I've had my boots on the ground for the past five years as a children's librarian in a suburban community library, and I've experienced firsthand what it's like to come under fire on all these fronts, and how this can affect a librarian's work, life, and overall state of mind. What's it like to be a librarian today, when going to work means constantly trying to prove that your profession and skills are still relevant, and that your place of employment is worthy of being kept open? In a word: stressful.
Feeling the Pinch
Dealing with budget cuts is nothing new for librarians. Neither is the change that comes with new technologies in the library setting. And, yes, there have always been misperceptions about what a professional librarian really does. But at this moment in history, libraries and librarians are battening down the hatches against what feels like a perfect storm of threats.
According to the ALA's 2011 "State of America's Libraries Report," more than half the states report a decrease in funding over the past four years, "with cumulative cuts averaging greater than 10 percent." And the cuts don't stop at the state level, as local communities report decreases in local funding as well. My home state of Pennsylvania is one of the leaders when it comes to the number of libraries closed in the past year, with the ALA's survey reporting that as many as 10 Pennsylvania towns' libraries have closed or are prepared to shut their doors.
For many communities, library funding seems easy to cut precisely because of the widely accepted misperception that everything is now available online. Indeed, there are government officials and some constituents who truly believe that libraries are a quaint, outdated concept—a dusty repository for books—no longer necessary in the age of personal computers and Google.
At my own library, which serves a community of 33,000 people, recent budget cuts have been particularly painful. Like many libraries across the nation, we were forced to reduce staff in early 2011, including two full-time and one part-time librarian positions.

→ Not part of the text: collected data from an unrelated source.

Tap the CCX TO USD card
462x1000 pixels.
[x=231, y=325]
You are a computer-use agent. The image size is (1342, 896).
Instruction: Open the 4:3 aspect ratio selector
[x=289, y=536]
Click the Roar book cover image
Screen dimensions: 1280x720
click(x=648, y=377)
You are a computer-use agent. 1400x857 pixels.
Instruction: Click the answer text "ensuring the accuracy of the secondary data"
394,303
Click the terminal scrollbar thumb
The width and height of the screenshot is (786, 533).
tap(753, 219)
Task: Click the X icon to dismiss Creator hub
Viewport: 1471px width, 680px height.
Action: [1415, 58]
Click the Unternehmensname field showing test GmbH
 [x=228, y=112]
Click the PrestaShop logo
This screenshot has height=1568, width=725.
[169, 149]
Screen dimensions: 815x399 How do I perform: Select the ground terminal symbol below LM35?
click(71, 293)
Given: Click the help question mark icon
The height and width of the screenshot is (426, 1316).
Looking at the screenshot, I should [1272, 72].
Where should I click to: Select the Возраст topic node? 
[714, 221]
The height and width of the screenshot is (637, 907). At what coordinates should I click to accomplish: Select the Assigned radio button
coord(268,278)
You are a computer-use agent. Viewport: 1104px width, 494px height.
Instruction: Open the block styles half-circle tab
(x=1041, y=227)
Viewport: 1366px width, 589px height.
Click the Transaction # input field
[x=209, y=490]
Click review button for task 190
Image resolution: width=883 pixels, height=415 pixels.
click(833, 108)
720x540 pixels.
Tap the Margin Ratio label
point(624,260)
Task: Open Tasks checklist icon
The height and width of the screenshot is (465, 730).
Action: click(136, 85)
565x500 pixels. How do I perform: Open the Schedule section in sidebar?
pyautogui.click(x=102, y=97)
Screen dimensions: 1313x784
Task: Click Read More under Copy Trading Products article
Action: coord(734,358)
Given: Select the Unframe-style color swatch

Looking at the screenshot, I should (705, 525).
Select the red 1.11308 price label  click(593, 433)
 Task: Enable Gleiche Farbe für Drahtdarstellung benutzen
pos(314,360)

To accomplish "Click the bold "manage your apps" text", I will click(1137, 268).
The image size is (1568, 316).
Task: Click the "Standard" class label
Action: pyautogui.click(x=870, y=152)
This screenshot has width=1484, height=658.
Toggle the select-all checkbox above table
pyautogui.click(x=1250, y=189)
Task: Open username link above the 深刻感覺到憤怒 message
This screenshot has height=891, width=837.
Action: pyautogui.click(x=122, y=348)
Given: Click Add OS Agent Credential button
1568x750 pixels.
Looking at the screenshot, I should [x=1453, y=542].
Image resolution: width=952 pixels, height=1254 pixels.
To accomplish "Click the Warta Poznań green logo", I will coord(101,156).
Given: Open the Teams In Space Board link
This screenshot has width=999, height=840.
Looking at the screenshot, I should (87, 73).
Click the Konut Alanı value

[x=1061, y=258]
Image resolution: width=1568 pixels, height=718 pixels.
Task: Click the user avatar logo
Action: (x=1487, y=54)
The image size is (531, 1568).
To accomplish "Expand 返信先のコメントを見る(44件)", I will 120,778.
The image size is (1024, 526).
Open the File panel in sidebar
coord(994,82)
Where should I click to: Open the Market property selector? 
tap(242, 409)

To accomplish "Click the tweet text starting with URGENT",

But those cuts did not come because demand for library service has decreased. In fact, demand is stronger than ever. The economic downturn that has local governments slashing library funding is the same circumstance driving more and more customers to the library. Legions of people who have never used or perhaps underutilized their local library, have seen it anew during this recession, including patrons seeking help with a job search or school work, those taking advantage of free entertainment, and, in some cases, people who are just looking for a comfortable place to stay warm (or cool).
The combination of cuts in service and staff, and a spike in demand, has left librarians scrambling to somehow fill in the gaps. This means working additional shifts and assuming additional duties often learned on the fly. And this inevitably causes strain, not only on the job but outside the workplace, too, as accommodating time off or changes in anyone's schedule can require some serious juggling.
Our customers, meanwhile, expect the library to maintain high service levels. They expect the latest bestselling books and popular DVDs and CDs in the collection, which requires both staff time to stay on top of journal reviews and new product release schedules, as well as difficult decisions to be made with limited funds. Patrons also expect the library to be a technology hub, with ample computers, fast Internet service, free WiFi. And increasingly, they expect e-books and downloadable audiobooks, as e-readers and mobile devices explode in popularity.